*Dataset*:
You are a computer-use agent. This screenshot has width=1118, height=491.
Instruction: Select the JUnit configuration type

--

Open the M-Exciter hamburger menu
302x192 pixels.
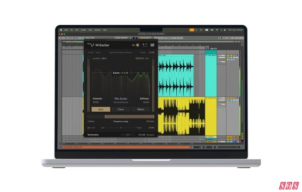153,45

*What the exercise asks*:
Look above for the line holding "You are a computer-use". Print it and every line after it, exactly, through the line holding "Instruction: Select the".

*Task answer*:
You are a computer-use agent. This screenshot has width=1118, height=491.
Instruction: Select the JUnit configuration type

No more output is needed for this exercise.